Dr. Bell told the students that he had never met the lady before and that he recognized the dry red clay on her shoes, which only came from the area around Fife, and that the only way to reach Edinburgh from Fife was by ferry. He noted that the little girl had a coat that was too big and he correctly assumed that she probably had an older sister left behind. Finally, when he shook the lady’s hand, he noticed a dermatitis that is unique to linoleum workers. Certainly this made a huge impression on the medical students and reading it made a significant impression on me.
 
In this age of sophisticated technology ranging from computed tomography scans, magnetic resonance imaging, DNA testing, and stem cell treatment for diabetes, we have stopped observing our patients.
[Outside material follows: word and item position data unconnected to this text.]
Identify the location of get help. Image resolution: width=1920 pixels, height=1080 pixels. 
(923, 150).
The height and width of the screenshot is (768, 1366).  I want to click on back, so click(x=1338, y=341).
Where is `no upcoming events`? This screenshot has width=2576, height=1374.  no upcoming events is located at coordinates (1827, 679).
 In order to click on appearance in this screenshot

We are missing out on an opportunity to learn about our patients when we first focus on what tests we are going to order.
 
Second, we place ourselves at risk for litigation when there is a breakdown in communication. Doctors, hospitals, insurance companies, and malpractice carriers have known for years that there is a direct correlation between patient satisfaction/patient complaints and lawsuits (American Journal of Medicine. 2005;118:1126.) Physicians have always prided themselves as being good communicators, but surveys show that we often overestimate our ability to communicate effectively with our patients. Improving communication with your patients means making the patient feel that he or she is the most important thing for that physician that day. Doing this will not only make you feel good and be a source of gratification, but will also reduce your liability and risk of lawsuits.
 
Third, we may be missing one of the greatest joys of a medical practice—to share a bit of ourselves with our patients and receive some insight about them in return. I had a patient with a bladder tumor who was seen in follow-up. I saw that he was reading the Saints media guide book, so I asked about the book. He told me he worked for the Saints taking care of the equipment before and after a game. I asked him to tell me just one Drew Brees story that wasn’t in the media book. He told me that the mail clerk had a sick child and that Drew Brees heard about the illness and went to the home to visit the child. This was done out of the earshot of the media with no cameras running. Drew Brees did this because he treats everyone on the team, from the star running backs and wide receivers to the mail man, exactly the same. Drew Brees recognizes that a team consists of all of the members and not just the star players, the patient explained. I would have never had access to that story if I was so busy that that I didn’t take notice of the book he was reading.
 
Bottom line: So how can we hear the music when a virtuoso in our own backyard, such as in our examination rooms, is playing it? Start by considering each patient having something special that they can share with us. You can only do this when you sit down and be eyeball to eyeball with the patient. If possible, remove any barriers, such as a computer screen, between you and the patient. Don’t spend the majority of your time writing in the chart or using the computer. Think about hiring a scribe to do this for you. Ask the patient about their personal life for just a few seconds before launching into their medical problem. Let them know you think of them as a person—not a cardiovascular or genitourinary system. Ask the patient, “What has been the best thing that happened to you since our last visit?” You will be amazed at their responses and oh, what you can learn! Remember Drew Brees!